Sebastian Lopienski is CERN’s deputy Computer Security Officer. He works on security strategy and policies; offers internal consultancy and audit services; develops and maintains security tools for vulnerability assessment and intrusion detection; provides training and awareness raising; and does incident investigation and response. During his work at CERN since 2001, Sebastian has had various assignments, including designing and developing software to manage and support services hosted in the CERN Computer Centre; providing Central CVS Service for software projects at CERN; and development of applications for accelerator controls in Java. He graduated from the University of Warsaw (MSc in Computer Science) in 2002, and earned an MBA degree at the Enterprise Administration Institute in Aix-en-Provence in 2010. His professional interests include software and network security, distributed systems, and Web and mobile technologies.

 
Pere Mato Vila

CERN

Pere Mato studied physics at University of Barcelona, Spain, where he obtained the Ph.D. in 1990. Since 1986 has been working at CERN in a number of projects. Started with the 3081/E emulator project at the DD division, and later moved to the Aleph experiment in the area of DAQ and slow controls. In 1994 he took the overall responsibility of the Aleph TPC detector until the end of LEP. From 1998 he led the development of the core software and framework for the LHCb experiment (Gaudi). In 2005 has been appointed Applications Area manager of the LCG project,  and later he has been leading the Software Development for Experiments (SFT) group in the Physics department.

EXERCISE INPUTS:
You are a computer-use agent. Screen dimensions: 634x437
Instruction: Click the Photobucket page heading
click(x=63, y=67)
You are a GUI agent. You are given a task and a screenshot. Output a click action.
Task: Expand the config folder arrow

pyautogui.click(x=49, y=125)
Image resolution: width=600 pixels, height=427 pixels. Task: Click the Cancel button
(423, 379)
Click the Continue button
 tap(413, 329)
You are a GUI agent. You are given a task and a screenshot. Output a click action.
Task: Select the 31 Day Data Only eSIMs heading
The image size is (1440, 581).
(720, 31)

--

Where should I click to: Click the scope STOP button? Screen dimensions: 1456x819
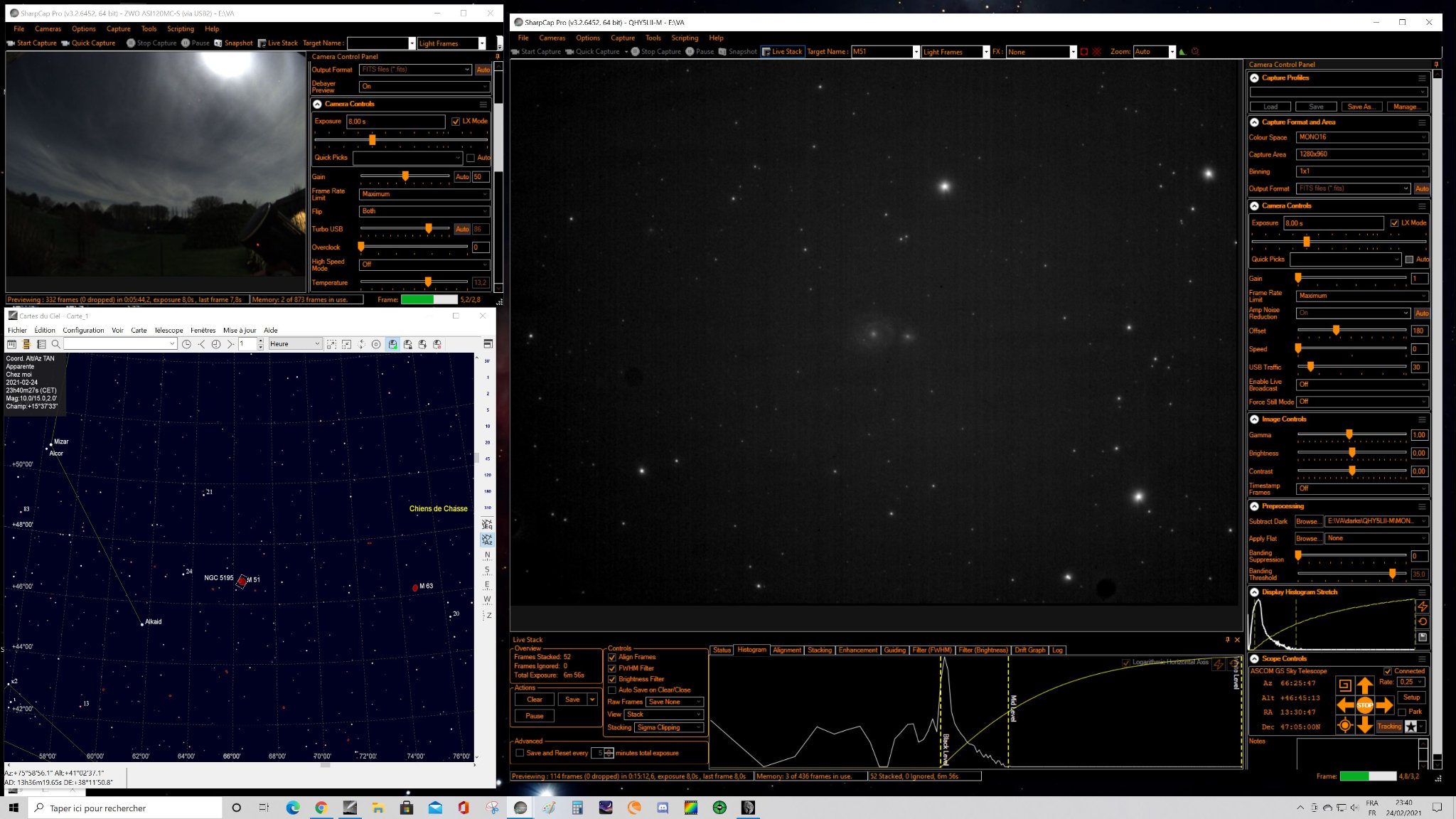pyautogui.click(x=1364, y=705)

...

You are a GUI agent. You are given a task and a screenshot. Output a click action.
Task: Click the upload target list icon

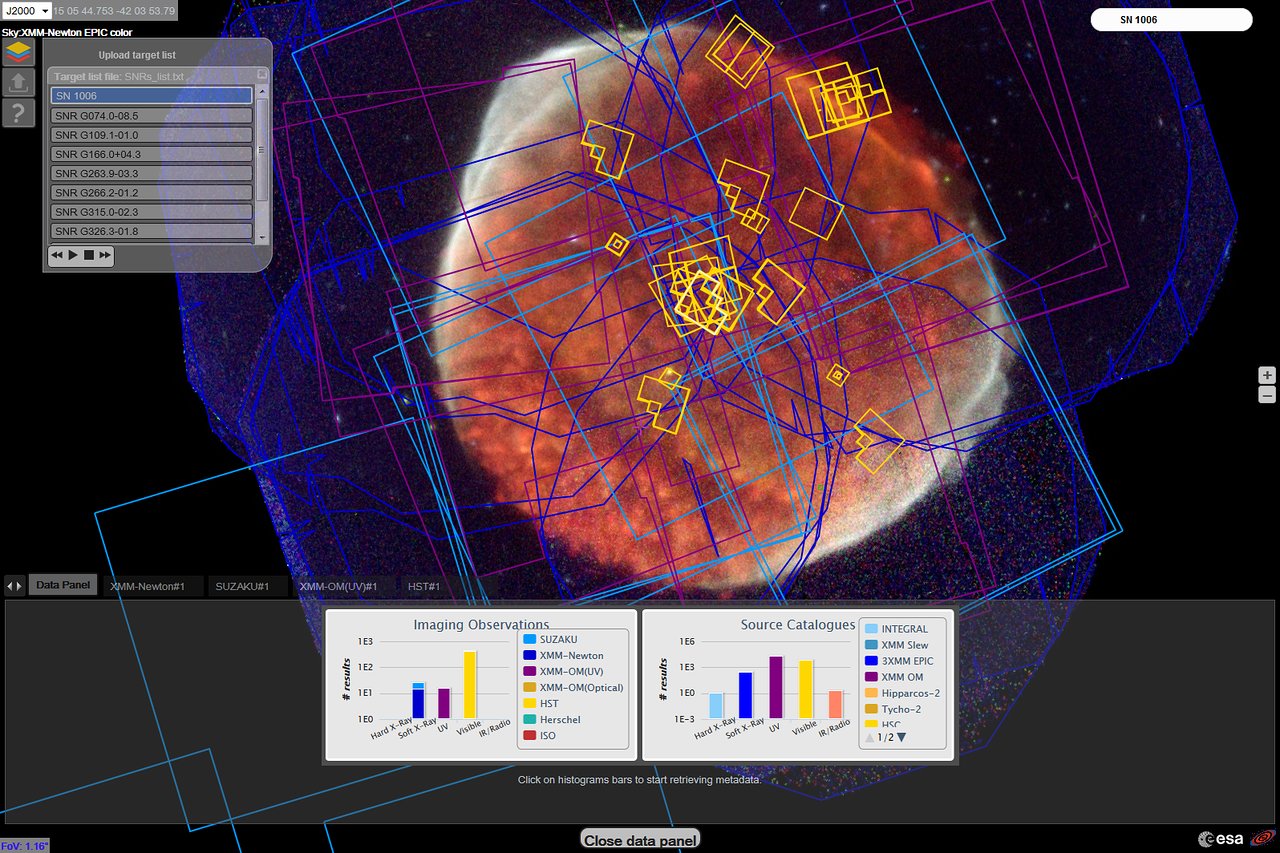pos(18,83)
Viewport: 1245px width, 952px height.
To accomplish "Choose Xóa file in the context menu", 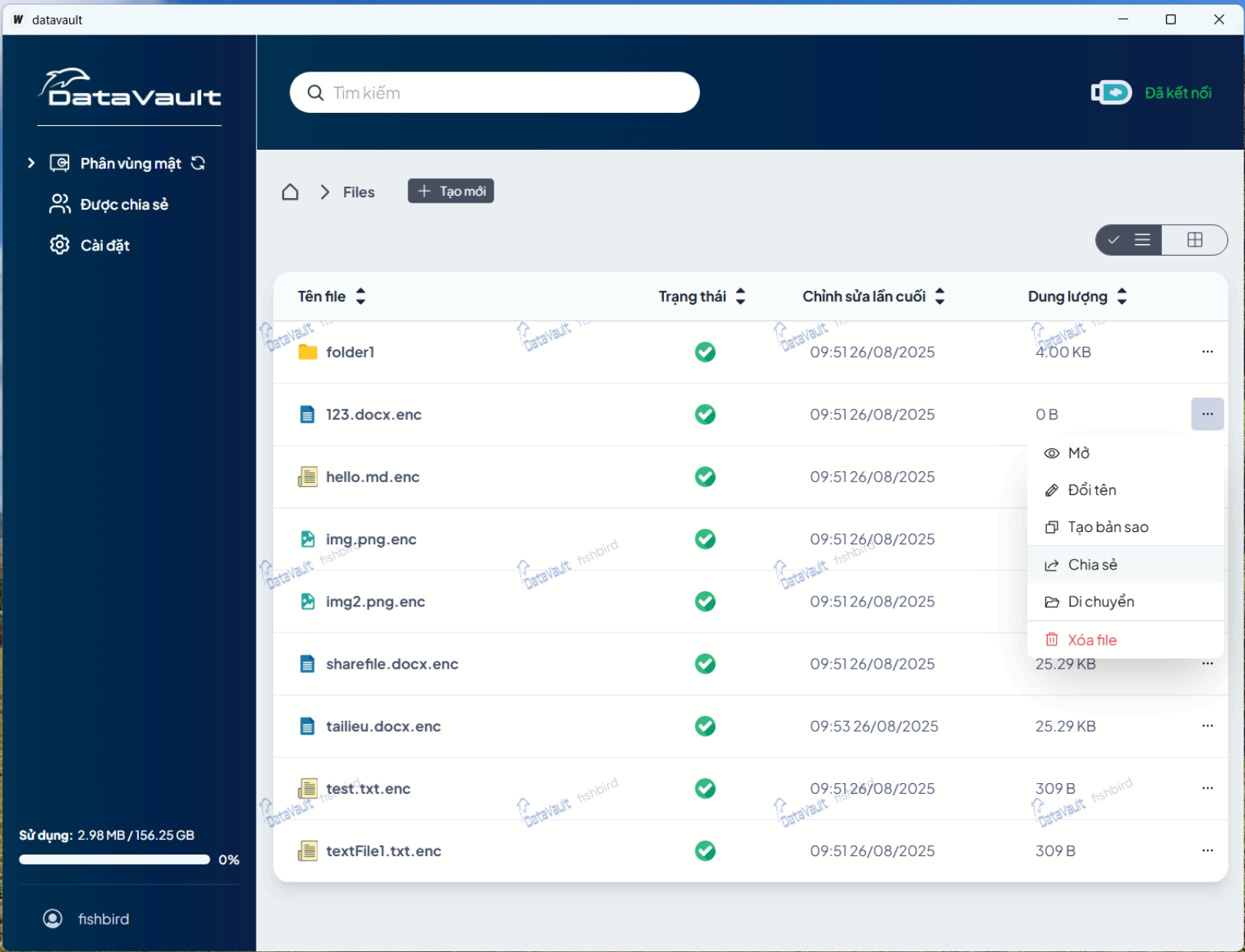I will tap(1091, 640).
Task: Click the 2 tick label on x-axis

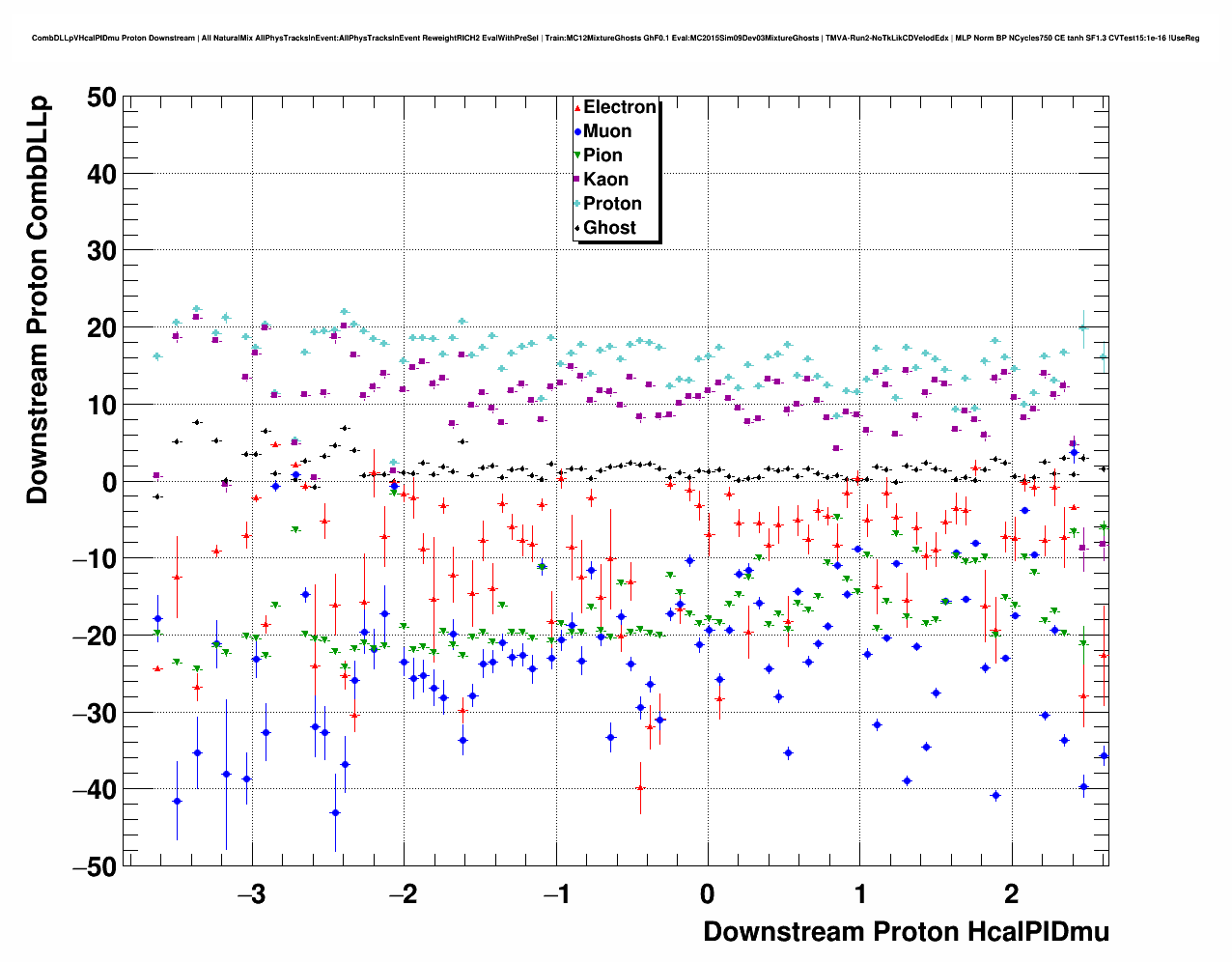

REQUIRED TASKS:
a – Using the CERN staff biographies, decide whether each statement agrees with the text. For each, answer yes or no and quote the deciding words. (i) Sebastian Lopienski earned his MBA in Aix-en-Provence in 2010. (ii) Pere Mato studied physics at a university in Madrid. (iii) Pere Mato took overall responsibility for the Aleph TPC detector in 1994.
b – Format the rows from the line with "Where should I" to the line with "pyautogui.click(x=1364, y=705)" as a two-column CSV with the columns instruction and click. Put one row per request, and put each value in a single quoted field with line breaks changed to spaces. Leave the pictures out.

ANSWERS PROVIDED:
a –
(i) Yes: "earned an MBA degree at the Enterprise Administration Institute in Aix-en-Provence in 2010"
(ii) No: "studied physics at University of Barcelona, Spain"
(iii) Yes: "In 1994 he took the overall responsibility of the Aleph TPC detector"

b –
instruction,click
"Where should I click to: Click the scope STOP button? Screen dimensions: 1456x819","pyautogui.click(x=1364, y=705)"